Pertes & profits. Jean-Michel Aulas a finalement perdu le match. Le bouillant président de l’Olympique lyonnais n’est pas parvenu à empêcher, en Conseil d’Etat, la Ligue de football professionnel d’arrêter définitivement le championnat 2019-2020. Paris, Marseille et Rennes participeront à la Ligue des champions, pas Lyon. Beaucoup ont raillé l’activisme débridé de l’industriel lyonnais pour éviter le déclassement de son club. Lui en faisait une affaire économique. Pourquoi l’Allemagne a-t-elle remis ses joueurs sur la pelouse et pas la France ? La question dépasse largement le cadre footballistique et remet en cause le redressement économique du pays.
Un nouveau paradoxe français est train d’émerger. La France a adopté le système de protection le plus avantageux et coûteux d’Europe, avec un recours massif au chômage partiel, au motif non seulement de protéger la population des dégâts du chômage de masse, mais aussi pour accélérer la reprise. Les entreprises ayant gardé leurs employés, elles devaient pouvoir redémarrer bien plus rapidement et éviter ainsi une crise prolongée comme celle que nous avons vécue au sortir de la catastrophe financière de 2008. C’est un peu le contraire qui semble se produire. Avec une prévision de baisse de sa richesse, le produit intérieur brut (PIB), de plus de 10 % pour l’année 2020, l’Hexagone se place en queue du peloton européen, loin derrière l’Allemagne, qui table sur une chute d’un peu plus de 6 %. La France protège, avec raison, ses emplois, mais n’en profite pas.
Une société en veilleuse
Cette mauvaise performance annoncée s’explique d’abord par le confinement. Les travaux de l’Insee et d’une étude en cours du Conseil d’analyse économique montrent une corrélation très forte, et logique, entre la sévérité des mesures de confinement et la baisse de PIB enregistrée au premier trimestre de cette année. Aux deux extrêmes, d’un côté, la Suède, zéro confinement et un PIB très légèrement positif, et, à l’autre bout, l’Italie, son confinement total et un PIB en chute de plus de 5 %. Mais cela n’explique pas tout.

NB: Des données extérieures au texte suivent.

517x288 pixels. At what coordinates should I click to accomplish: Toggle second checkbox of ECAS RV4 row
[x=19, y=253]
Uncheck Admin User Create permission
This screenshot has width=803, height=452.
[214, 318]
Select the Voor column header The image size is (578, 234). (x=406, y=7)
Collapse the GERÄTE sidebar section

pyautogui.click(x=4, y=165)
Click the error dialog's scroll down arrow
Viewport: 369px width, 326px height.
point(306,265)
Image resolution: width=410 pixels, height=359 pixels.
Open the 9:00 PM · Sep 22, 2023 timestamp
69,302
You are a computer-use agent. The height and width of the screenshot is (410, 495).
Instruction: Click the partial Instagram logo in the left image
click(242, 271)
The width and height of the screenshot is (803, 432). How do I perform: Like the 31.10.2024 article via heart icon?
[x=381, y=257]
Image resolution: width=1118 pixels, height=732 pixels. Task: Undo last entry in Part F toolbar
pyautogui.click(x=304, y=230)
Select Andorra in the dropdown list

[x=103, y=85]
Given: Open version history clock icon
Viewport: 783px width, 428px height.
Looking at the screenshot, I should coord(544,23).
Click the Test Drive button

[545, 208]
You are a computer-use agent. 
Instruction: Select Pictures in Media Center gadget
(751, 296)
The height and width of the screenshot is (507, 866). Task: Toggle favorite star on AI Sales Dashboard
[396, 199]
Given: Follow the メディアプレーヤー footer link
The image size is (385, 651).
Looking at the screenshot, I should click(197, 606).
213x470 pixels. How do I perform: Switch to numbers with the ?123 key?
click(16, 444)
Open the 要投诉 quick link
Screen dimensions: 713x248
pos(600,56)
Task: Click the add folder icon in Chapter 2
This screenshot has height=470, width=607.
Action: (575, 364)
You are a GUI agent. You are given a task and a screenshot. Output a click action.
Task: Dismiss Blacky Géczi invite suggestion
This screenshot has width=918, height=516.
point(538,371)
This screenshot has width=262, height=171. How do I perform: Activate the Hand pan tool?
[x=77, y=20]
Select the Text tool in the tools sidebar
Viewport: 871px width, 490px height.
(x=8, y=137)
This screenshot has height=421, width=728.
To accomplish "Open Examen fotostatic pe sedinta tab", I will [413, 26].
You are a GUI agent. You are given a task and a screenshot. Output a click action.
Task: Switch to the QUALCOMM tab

Au milieu de ce graphique, une exception française, et aussi espagnole, avec des mesures officiellement moins sévères qu’en Italie, mais une contraction de l’économie encore plus prononcée. C’est ce surplus qui affecte le redémarrage.
Au delà de la spécialisation française dans les services et le tourisme qui la pénalise plus fortement, il semblerait que la société française se soit mise spontanément en veilleuse. De nombreux secteurs qui n’étaient pas interdits se sont arrêtés d’eux-mêmes. Comme le BTP, stoppé à 85 %. Début mai, le ministre de l’économie, Bruno Le Maire, s’était inquiété de cette situation, en remarquant que, dans les pays voisins, cette activité avait repris bien plus fortement. En Allemagne ou aux Pays-Bas, très peu de chantiers se sont arrêtés. Parmi les causes connues, comme le souligne l’économiste Jean Pisani-Ferry, la défiance et les mauvaises relations sociales en France. Témoins, les arrêts à La Poste ou chez Amazon.